Richard l’écouta avec un air de sang-froid, mit ses mains dans ses poches en affectant beaucoup de dédain, et commença à siffler. Mais le désir de répliquer l’emporta sur sa philosophie, et il s’écria avec chaleur : – Vous pouvez en rire, si bon vous semble, mais il n’existe pas un homme, dans toute l’étendue de votre patente , qui ne sache qu’il y a des talents et des vertus héréditaires. – Ce jeune homme même, quoiqu’il n’ait jamais vu que des ours, des daims et des perdrix, vous dira qu’il n’en doute pas. – N’est-il pas vrai, l’ami ?

– Je crois du moins que le vice n’est pas héréditaire, répondit l’étranger, dont les yeux se portèrent rapidement du père à la fille, pendant qu’il parlait ainsi.

– Le squire a raison, juge, dit Benjamin en faisant à M. Jones un signe de tête qui indiquait de la cordialité entre eux ; dans le vieux pays , le roi touche les écrouelles, et c’est une maladie que le plus grand docteur d’une flotte et l’amiral lui-même ne sauraient guérir : cela n’est réservé qu’à Sa Majesté ou à la main d’un pendu . – Oui, oui, M. Richard a raison ; car sans cela comment se ferait-il que le septième fils serait toujours un docteur ? Or, quand nous eûmes ce fameux engagement avec les Français sous l’amiral de Grasse, nous avions à bord un docteur qui…

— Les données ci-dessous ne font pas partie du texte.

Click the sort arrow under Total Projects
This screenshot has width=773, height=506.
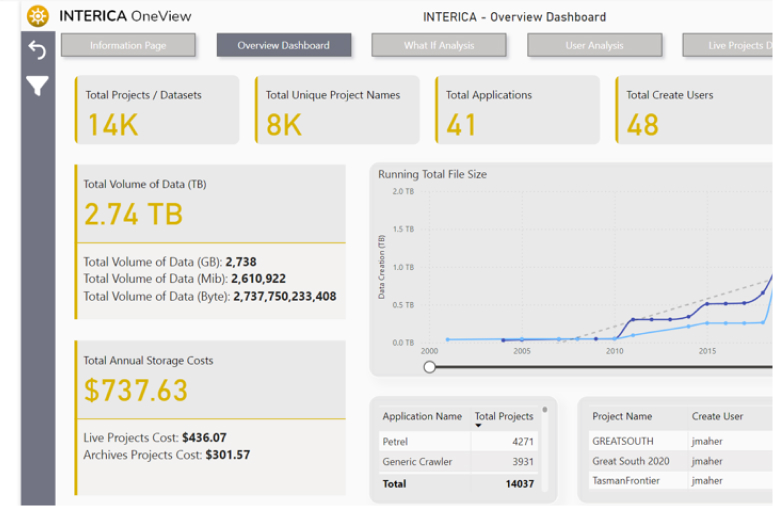478,426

– Fort bien, Benjamin, dit Élisabeth, vous me raconterez cette histoire et toutes vos aventures dans un autre moment. Quant à présent, il faut préparer une chambre où l’on puisse panser le bras de Monsieur.

– J’y veillerai moi-même, cousine, dit Richard d’un air important. Parce qu’il plaît au juge d’être obstiné, il ne faut pas que ce pauvre diable en souffre. Suivez-moi, l’ami, je vais examiner votre blessure.

– Je crois qu’il vaut autant attendre l’arrivée du chirurgien, répondit le jeune chasseur très-froidement ; il ne peut tarder, et cela vous en évitera la peine.

Richard le regarda un instant fixement, comme s’il avait peine à en croire ses oreilles ; mais ne pouvant douter qu’il n’eût bien entendu, il considéra ce refus comme un acte d’hostilité, et remettant ses mains dans ses poches, il se détourna brusquement. S’avançant alors vers M. Grant, et plaçant sa tête en face et tout près de celle du ministre, il lui dit à demi-voix :

– Faites bien attention à ce que je vais vous dire : on fera courir le bruit dans tous les environs que sans ce jeune drôle nous nous serions tous cassé le cou. Comme si je ne savais pas conduire. Vous auriez vous-même fait tourner les chevaux, Monsieur, il n’y a rien de plus facile ; il ne s’agissait que de serrer la bride sur la gauche, et d’allonger un grand coup de fouet sous les flancs du cheval de droite. J’espère que vous ne vous ressentez nullement de la chute ?

L’arrivée du docteur du village empêcha M. Grant de lui répondre.